For now, it is important to note that the rigidity of any formalised approach generating the RCP is striking. The mathematical framework described above captures a class of female employees, rather than being tailored to a particular individual (F1) including her actions, omissions, or misfortunes. To be clear: due to its syntactic structure, the inferential model described above cannot even envisage individual cases to adjudicate them separately. The very term individual is just not predicated. Humans are viewed as the totality of attributed statistical traits.

Let me also stress that the core idea underlying the deployment of mathematical models of proof is the claim that axiomatised systems can yield conclusive answers as regards individual cases. The idea of reasoning patterns which take some data as input and return some other data as output is neither new nor is it free of theoretical commitments with regards to the decisional domain. Actually, the view that (scientific) knowledge is a product of an empirically uninterpreted formal calculus based on formal logic lies at the heart of a now obsolete 25 paradigm in philosophy of science, i.e., the hypothetico-deductive method (syntactic view of theories) 26. The RCP is thus not free of problematic theoretical presuppositions. On the contrary, it is intertwined historically and conceptually with the idea that human knowledge as such can be axiomatised. By deploying formalised reasoning patterns (of the type underpinning the RCP) in decision-making, we commit ourselves to so much more than a trite observation. The set of logical principles and theoretical commitments described above is a highly sophisticated and contentious conception of theoretical reasoning commonly known as the syntactic view of theories—an idea which, as we saw, is necessary to understand the theoretical underpinnings of the RCP and formalised reasoning patterns in general.

****

(REQUIRED ACTIONS)
(A) Reproduce everything in the passage on formalised reasoning from "For now, it" down to "attributed statistical traits.".
(B) Condense the paragraph of the passage on formalised reasoning that opens with "For now, it is important to note" into a short bulleted list that keeps its main facts.

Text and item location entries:
****

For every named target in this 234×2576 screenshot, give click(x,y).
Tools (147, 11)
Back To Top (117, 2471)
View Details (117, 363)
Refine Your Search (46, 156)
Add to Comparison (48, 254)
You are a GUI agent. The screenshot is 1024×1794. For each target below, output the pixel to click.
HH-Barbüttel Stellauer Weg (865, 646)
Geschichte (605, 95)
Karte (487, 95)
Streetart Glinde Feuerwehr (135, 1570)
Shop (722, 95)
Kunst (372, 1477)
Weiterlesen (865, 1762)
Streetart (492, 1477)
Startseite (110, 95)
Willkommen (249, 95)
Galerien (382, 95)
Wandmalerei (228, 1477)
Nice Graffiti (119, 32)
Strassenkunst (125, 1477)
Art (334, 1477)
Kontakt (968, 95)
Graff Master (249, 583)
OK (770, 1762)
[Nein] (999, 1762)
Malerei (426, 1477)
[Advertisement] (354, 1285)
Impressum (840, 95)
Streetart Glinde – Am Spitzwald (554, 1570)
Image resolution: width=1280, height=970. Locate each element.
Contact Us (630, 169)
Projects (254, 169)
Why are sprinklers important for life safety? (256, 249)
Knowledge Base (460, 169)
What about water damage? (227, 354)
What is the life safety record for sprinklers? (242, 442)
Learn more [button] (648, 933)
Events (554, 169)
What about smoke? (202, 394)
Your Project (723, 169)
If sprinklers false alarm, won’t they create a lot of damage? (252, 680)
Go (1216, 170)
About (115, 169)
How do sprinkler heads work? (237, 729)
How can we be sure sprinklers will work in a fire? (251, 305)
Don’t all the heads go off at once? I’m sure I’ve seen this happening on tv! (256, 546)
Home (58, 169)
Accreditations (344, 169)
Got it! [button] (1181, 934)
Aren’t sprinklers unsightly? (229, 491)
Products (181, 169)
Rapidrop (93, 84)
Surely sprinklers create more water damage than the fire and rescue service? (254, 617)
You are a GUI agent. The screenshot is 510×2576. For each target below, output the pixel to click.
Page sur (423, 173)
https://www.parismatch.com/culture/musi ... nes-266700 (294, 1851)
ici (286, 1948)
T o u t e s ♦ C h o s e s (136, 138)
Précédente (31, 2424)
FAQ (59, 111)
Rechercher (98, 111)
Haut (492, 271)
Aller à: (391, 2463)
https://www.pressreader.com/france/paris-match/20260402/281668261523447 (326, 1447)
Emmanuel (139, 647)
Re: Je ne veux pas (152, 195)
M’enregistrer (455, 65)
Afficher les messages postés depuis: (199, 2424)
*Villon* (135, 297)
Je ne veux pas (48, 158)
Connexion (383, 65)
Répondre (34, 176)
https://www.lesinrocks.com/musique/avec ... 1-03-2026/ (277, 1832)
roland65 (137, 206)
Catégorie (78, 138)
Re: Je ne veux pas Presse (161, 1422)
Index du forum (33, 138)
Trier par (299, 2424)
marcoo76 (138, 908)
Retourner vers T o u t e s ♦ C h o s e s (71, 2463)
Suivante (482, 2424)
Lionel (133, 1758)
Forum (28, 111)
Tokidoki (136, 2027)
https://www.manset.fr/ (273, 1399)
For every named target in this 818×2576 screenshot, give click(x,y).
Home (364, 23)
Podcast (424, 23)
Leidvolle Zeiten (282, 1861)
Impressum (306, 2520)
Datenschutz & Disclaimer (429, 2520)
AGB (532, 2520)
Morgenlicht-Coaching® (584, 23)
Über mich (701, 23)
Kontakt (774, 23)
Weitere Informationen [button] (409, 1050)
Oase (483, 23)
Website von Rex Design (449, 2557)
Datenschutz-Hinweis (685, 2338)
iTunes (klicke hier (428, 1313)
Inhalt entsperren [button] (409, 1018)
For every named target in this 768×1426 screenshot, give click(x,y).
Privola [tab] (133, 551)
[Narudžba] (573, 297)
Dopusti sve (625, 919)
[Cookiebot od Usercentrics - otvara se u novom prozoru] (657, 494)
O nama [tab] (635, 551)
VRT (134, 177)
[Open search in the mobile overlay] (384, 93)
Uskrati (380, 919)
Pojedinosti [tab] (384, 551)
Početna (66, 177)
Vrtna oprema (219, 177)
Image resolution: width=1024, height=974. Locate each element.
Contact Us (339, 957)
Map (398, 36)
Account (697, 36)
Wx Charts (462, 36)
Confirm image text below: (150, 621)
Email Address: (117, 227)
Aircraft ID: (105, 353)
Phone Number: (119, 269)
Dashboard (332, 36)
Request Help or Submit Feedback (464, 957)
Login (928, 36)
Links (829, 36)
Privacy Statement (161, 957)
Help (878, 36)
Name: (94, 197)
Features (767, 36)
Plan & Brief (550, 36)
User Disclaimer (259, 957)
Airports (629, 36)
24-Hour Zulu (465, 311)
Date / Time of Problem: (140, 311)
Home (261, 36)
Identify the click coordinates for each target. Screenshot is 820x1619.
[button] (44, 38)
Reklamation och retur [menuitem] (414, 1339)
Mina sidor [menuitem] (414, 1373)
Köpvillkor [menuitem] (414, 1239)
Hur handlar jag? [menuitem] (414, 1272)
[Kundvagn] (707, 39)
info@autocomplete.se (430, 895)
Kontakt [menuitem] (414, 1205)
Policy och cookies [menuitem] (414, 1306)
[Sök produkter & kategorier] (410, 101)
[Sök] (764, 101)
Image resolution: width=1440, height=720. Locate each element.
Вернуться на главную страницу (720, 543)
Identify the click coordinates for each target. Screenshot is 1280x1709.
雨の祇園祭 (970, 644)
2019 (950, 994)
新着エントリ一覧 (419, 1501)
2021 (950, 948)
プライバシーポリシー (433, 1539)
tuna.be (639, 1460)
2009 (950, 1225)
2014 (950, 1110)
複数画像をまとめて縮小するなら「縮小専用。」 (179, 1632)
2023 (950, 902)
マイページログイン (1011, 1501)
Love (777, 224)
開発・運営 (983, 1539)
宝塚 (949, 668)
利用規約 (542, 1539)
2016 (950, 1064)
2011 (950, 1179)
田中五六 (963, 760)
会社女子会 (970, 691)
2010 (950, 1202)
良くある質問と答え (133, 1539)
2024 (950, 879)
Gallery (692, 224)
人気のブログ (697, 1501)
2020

****

(EXERCISE RESULTS)
(A)
For now, it is important to note that the rigidity of any formalised approach generating the RCP is striking. The mathematical framework described above captures a class of female employees, rather than being tailored to a particular individual (F1) including her actions, omissions, or misfortunes. To be clear: due to its syntactic structure, the inferential model described above cannot even envisage individual cases to adjudicate them separately. The very term individual is just not predicated. Humans are viewed as the totality of attributed statistical traits.

(B)
- Any formalised approach generating the RCP is strikingly rigid.
- The mathematical framework captures a class of female employees. It is not tailored to a particular individual (F1) and her actions, omissions, or misfortunes.
- Because of its syntactic structure, the inferential model cannot even envisage individual cases to adjudicate them separately. The term individual is not predicated.
- Humans are viewed as the totality of attributed statistical traits.